### Study text
_ _ _ _

A ribbon cutting for the facility took place on Aug. 31, 2023. Its official grand opening celebration comes in 2024.
Karr sees more than external factors at play in the upward-moving targets and missed completion dates. He sees a lack of forethought. He doesn’t trust that the state has put enough of it into planning for a project that aims to turn a remote patch of soil without electricity, sewer lines or paved roads into a sprawling penitentiary campus that will employ 400 and house three times that.
It’s a lot to do by 2026, the DOC’s hoped-for opening date.
“Right now, people are just speculating, saying that based on the track record and what we’re seeing from the executive branch,” Karr said. “Anything they say has been so far off. They say we’re going to spend $600 million. I mean, you just do the math, and you’re probably pushing a billion bucks.”
Unexpected costs, unexpected revenues
Sen. Jean Hunhoff, R-Yankton, co-chairs the appropriations committee. Hunhoff and Venhuizen said separately that they knew an overrun was coming on the women’s prison project, but that they only heard the $27 million figure at the governor’s budget address.
“I was not aware of the number, but there have been discussions with the Governor’s Office,” Hunhoff said.
She knows the cost of furniture – beds and the like – has gone up. She also said she knows little beyond that, and that furniture prices alone don’t account for such a large number.
“Through the appropriation process, we will get a detailed accounting of exactly what those overruns are, and where those dollars are going,” Hunhoff said, referring to the budgeting work lawmakers will begin this month.
Some recent budget adjustments on other projects have been tied to federal spending requirements and federal approval issues.
Just last month, Hunhoff said, appropriators learned that the state’s plans to use federal relief dollars on the public health lab and nursing program expansions at Northern State University and Black Hills State University would be rejected unless each included public access areas.
“Well, Black Hills State, Northern, and the public health building all were redesigned,” Hunhoff said. “They’ve made it available to have access for the public to come in.”
The state had hoped to use some of the same federal money to renovate the state’s existing women’s prison and add space for substance abuse treatment. The public access requirement took that money off the table, though.
“You can’t do that at a prison,” Hunhoff said.

_ _ _ _

### Dataset content

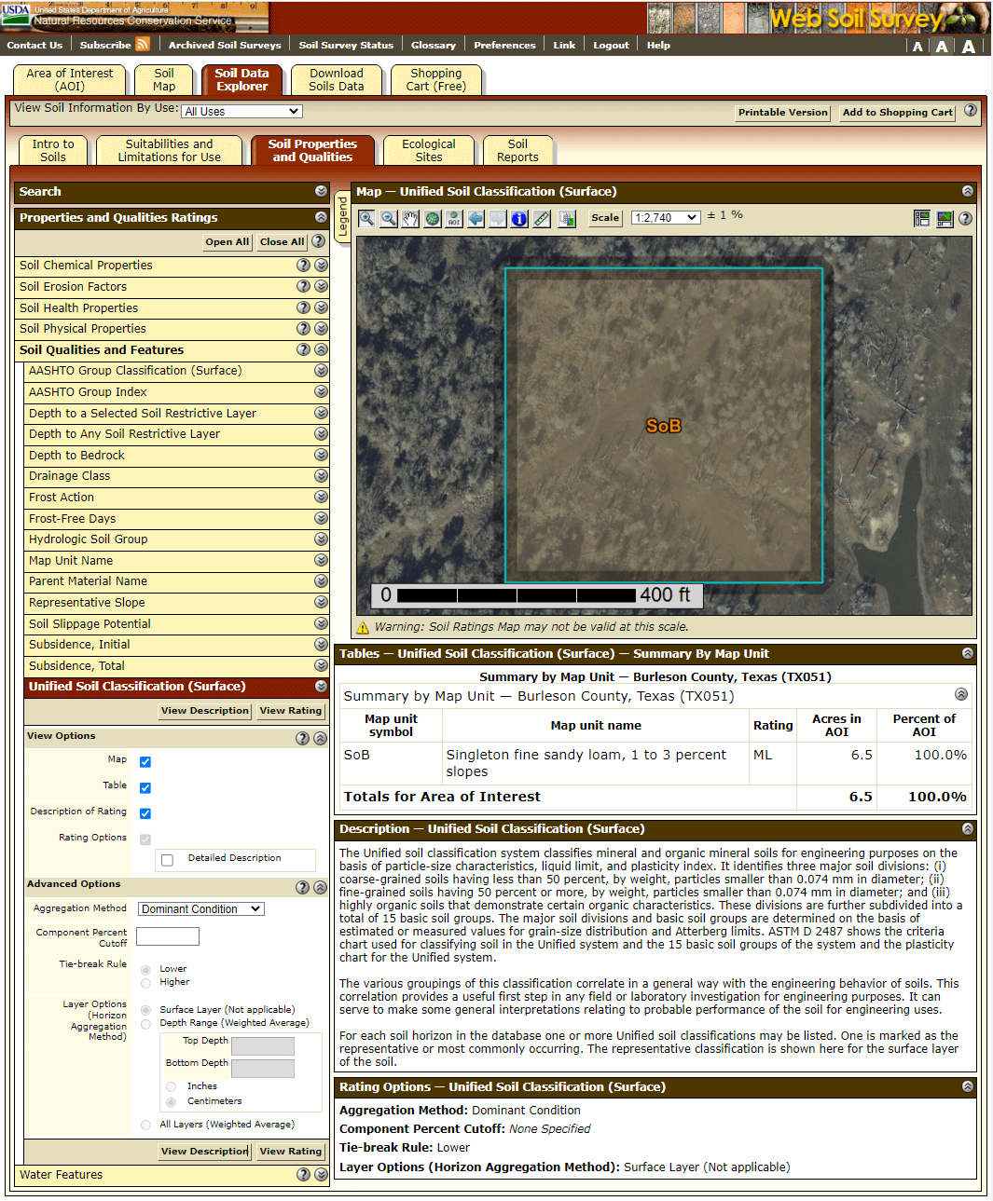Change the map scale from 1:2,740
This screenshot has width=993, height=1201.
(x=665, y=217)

_ _ _ _

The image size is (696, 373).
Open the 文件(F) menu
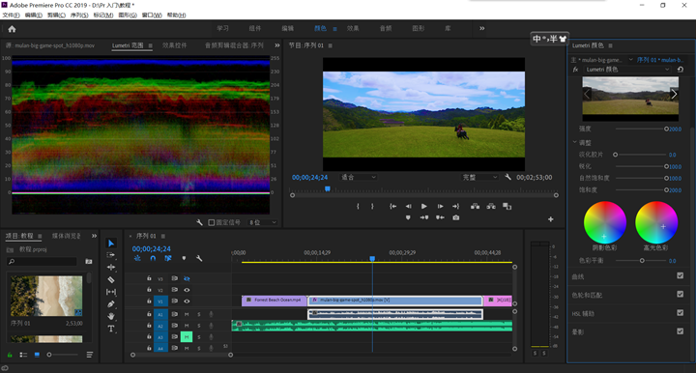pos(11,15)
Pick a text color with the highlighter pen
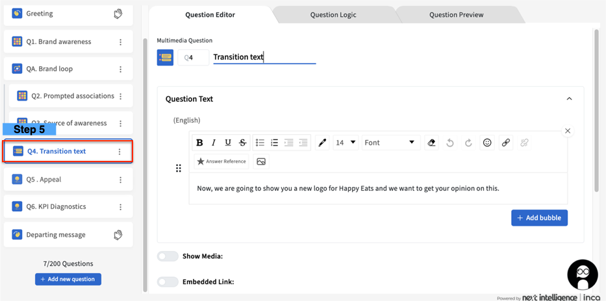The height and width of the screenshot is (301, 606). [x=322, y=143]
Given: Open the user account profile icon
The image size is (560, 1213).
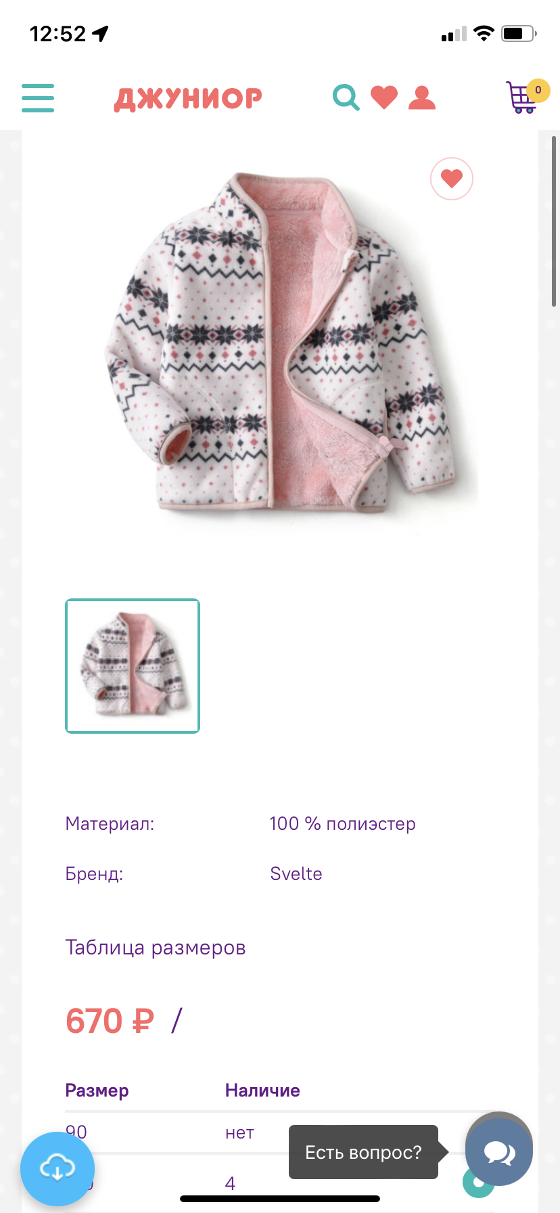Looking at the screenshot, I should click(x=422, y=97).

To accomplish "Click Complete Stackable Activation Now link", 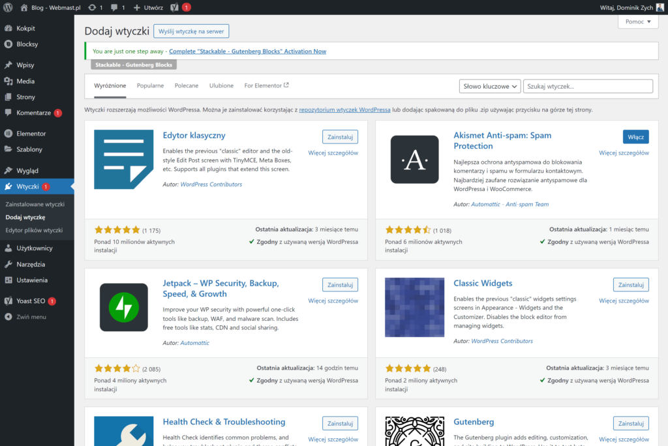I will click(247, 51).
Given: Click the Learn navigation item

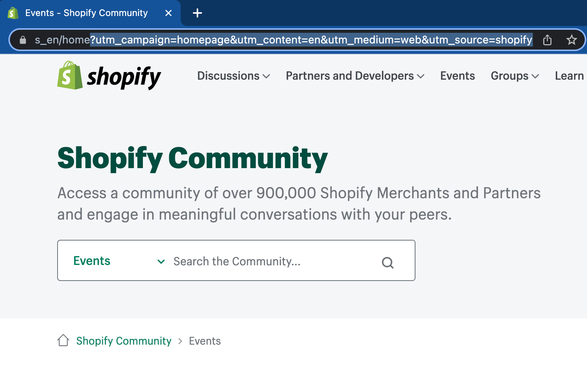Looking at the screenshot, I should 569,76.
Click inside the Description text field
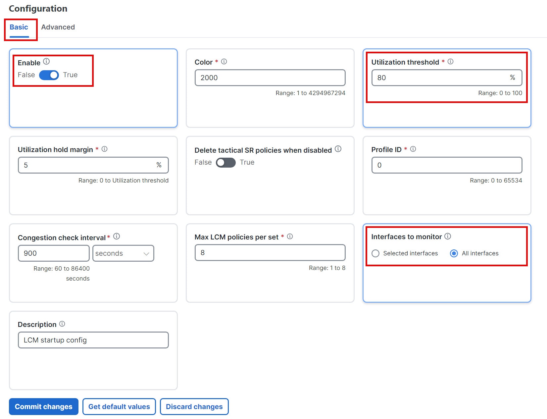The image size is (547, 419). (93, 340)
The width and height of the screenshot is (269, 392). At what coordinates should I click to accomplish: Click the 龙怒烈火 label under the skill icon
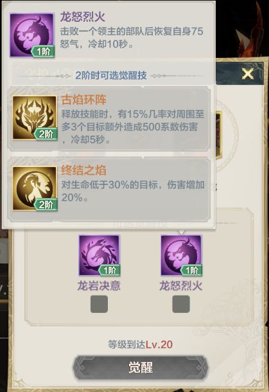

_ _ _ _

### To do
Write the next few paragraphs of the article on the state's prison construction costs, picking up after its final quoted line. The rows have nothing to do with the article on the state's prison construction costs.

### Task response
The co-chair echoed Venhuizen on the importance of putting money aside while surpluses remain to avoid interest charges for taxpayers. Prison overcrowding won’t end until new facilities come online, she said, so adding more to the state’s prison construction fund only makes the state less likely to take out loans.
“If we can start building that fund, then I think that’s a benefit to the citizens, and it means it’s a priority,” Hunhoff said. “I mean, we know we need to do something.”
That’s a key point for Sen. David Johnson, R-Rapid City, who served on appropriations through 2023 but will not in 2024. The new women’s prison will be in his district. In the end, he said, the prisons are necessary. As important as it is to watch the budget, there just aren’t as many adjustments the state can make when building a secure facility.
That’s one reason Johnson’s resigned to accept higher prices as they come. Another is the number of supplemental budget requests he heard as an appropriator.
“It will happen, and the price tag is going to be what it is,” Johnson said. “If you start taking shortcuts on something like a prison, you’ll pay the price down the line.”
As far as asking for better cost estimates, Johnson said it would be nice to see something more firm up front. But firm estimates have been hard to come by in recent years, and Johnson believes many of his fellow lawmakers see adjustments as inevitable. A reliance on anticipated surpluses and supplemental budget requests is “kind of built into the way things get funded,” he said.
“We can’t predict what inflation is going to be,” he said. “But we do know we’ll have a surplus.”